Deregistration policy was sprung on students too quickly
Published: Wednesday, August 15, 2012
Updated: Wednesday, August 15, 2012 15:08
Announced by the University of Toledo in August 2012, the deadline for validation is now Aug. 19. As a student, if you have not paid all of your bills, you will be deregistered from your courses.
While this sort of policy is necessary in order to maintain a certain financial assurance for the coming semester, the deadline seems like a threat, it could’ve been announced earlier and the process was inefficient.
A policy gives time in order to make sure everything flows smoothly. The new deregistration deadline isn’t a policy but a threat.
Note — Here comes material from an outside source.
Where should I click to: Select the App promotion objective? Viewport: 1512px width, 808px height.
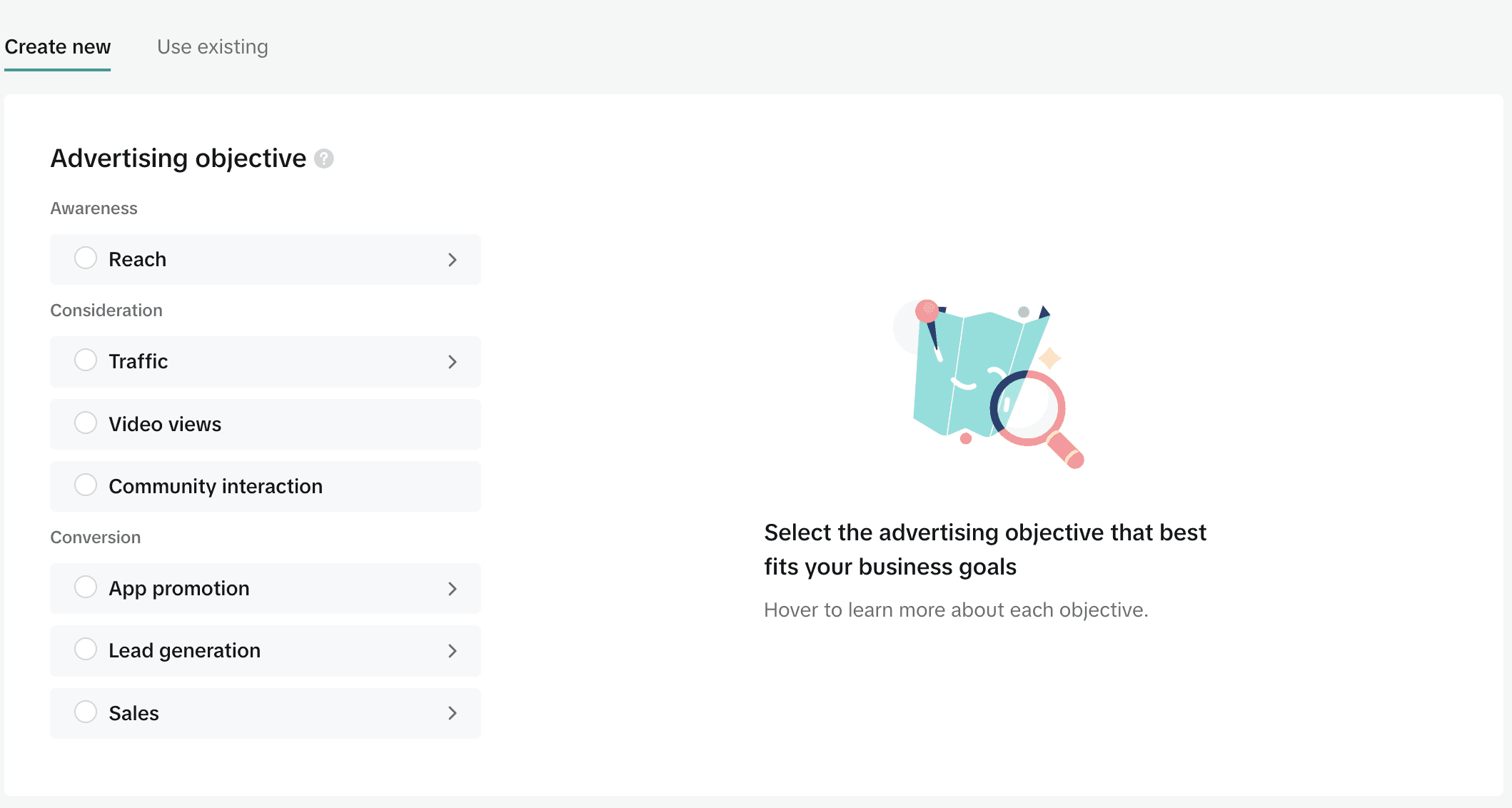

It doesn’t give the students time to get things in order. It sets an unreasonable deadline for students to pull together money for their tuition, which isn’t easily accessible for less privileged students.
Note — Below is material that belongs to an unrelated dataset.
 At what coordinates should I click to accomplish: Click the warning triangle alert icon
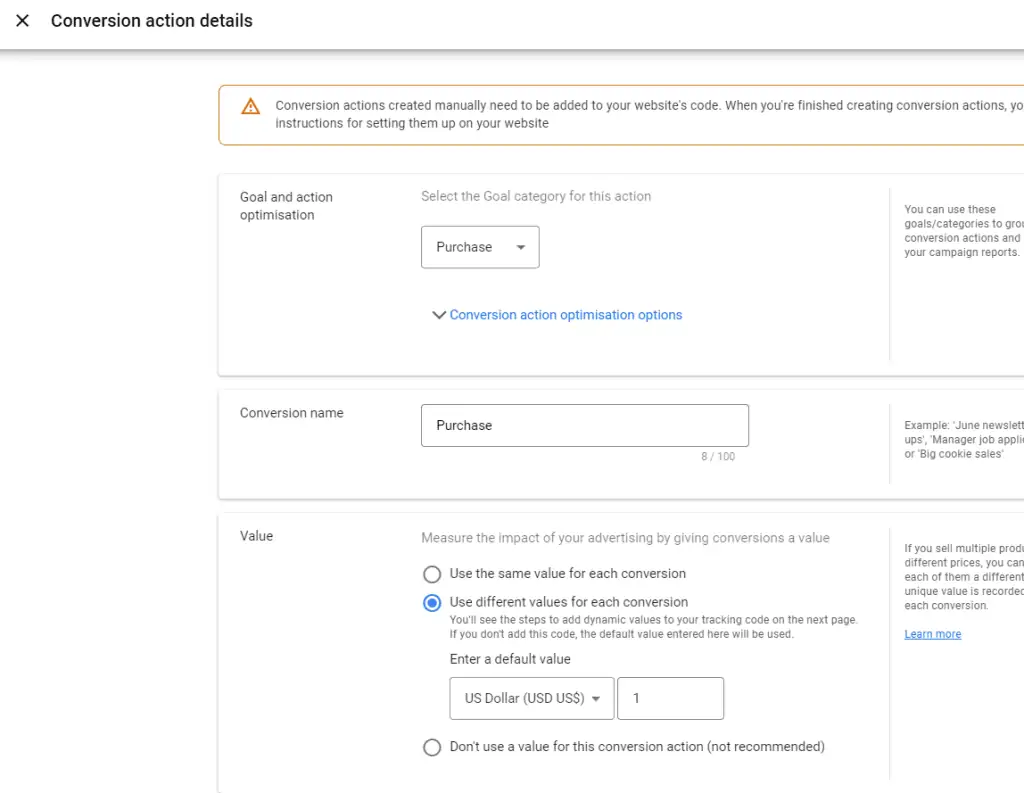click(249, 106)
Notice of the deregistration deadline was far too late. UT sent out a postcard to students in early August listing the previous deadline of Aug. 13, less than two weeks before the deadline. This does not assure the students enough time to put their affairs in order so they can be ensured the opportunity to continue their education.
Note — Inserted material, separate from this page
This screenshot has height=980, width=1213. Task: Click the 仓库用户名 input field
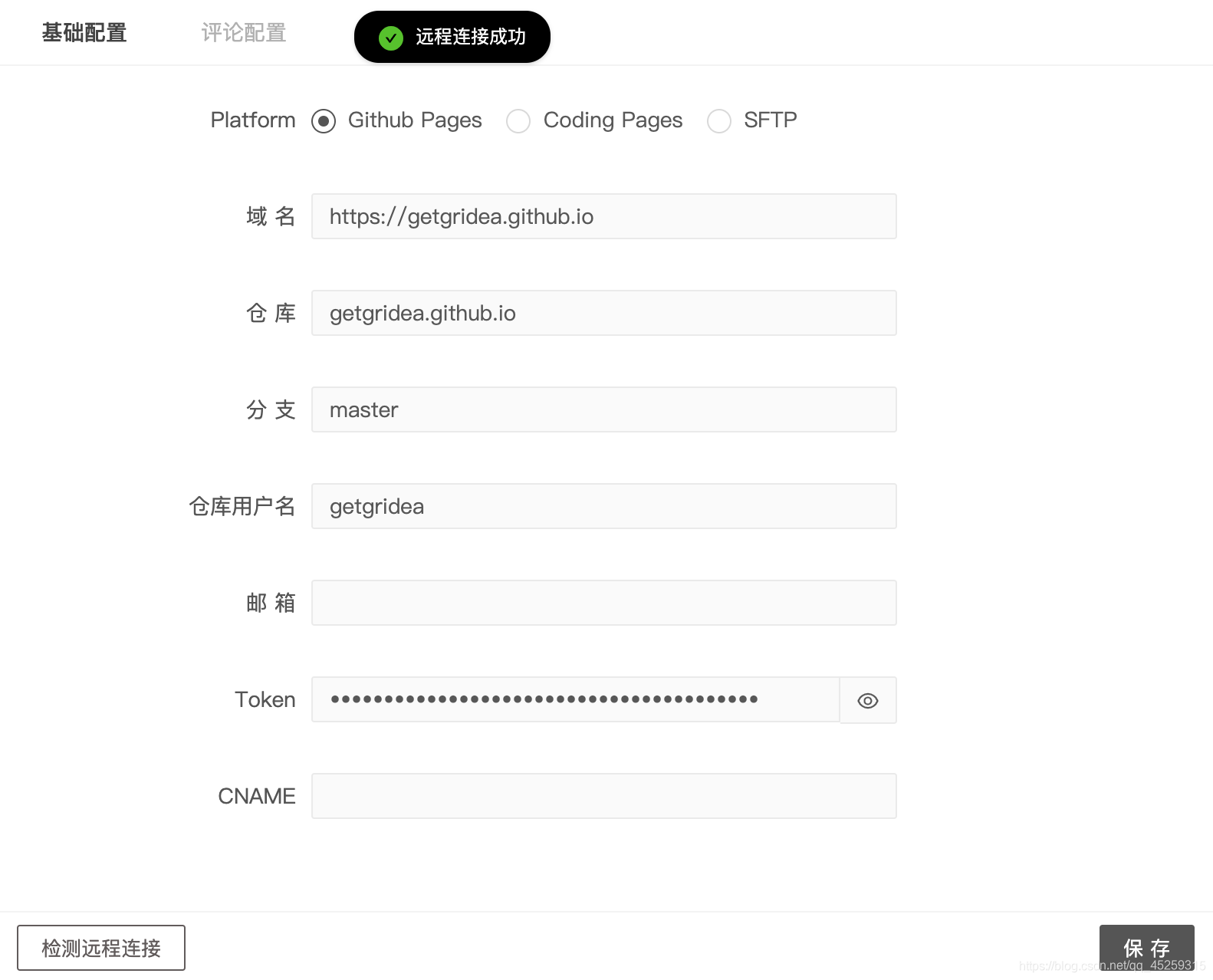603,506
Additionally, email may not be conducive to the way of student summer life. Students are not checking their university email on a daily basis. Sending them hard mail through the postal service, which was not done until early August, is more likely to get the students’ attention.
While UT is a public institution for intellectual advancement and education, it must remain financially stable. They state on UT’s website, “UT seeks to balance our costs while continuing to offer the best quality education for our students.”
Students, therefore, must be required to meet certain
standards and deadlines for the university to be in working order financially.
However, the biggest issue lies in the medium through which UT attempted to inform students. UT expects the
students to be checking their email all summer. But, that just doesn’t happen. Thus, while a deadline is appropriate, the method used by the university may have lacked a certain amount of tact.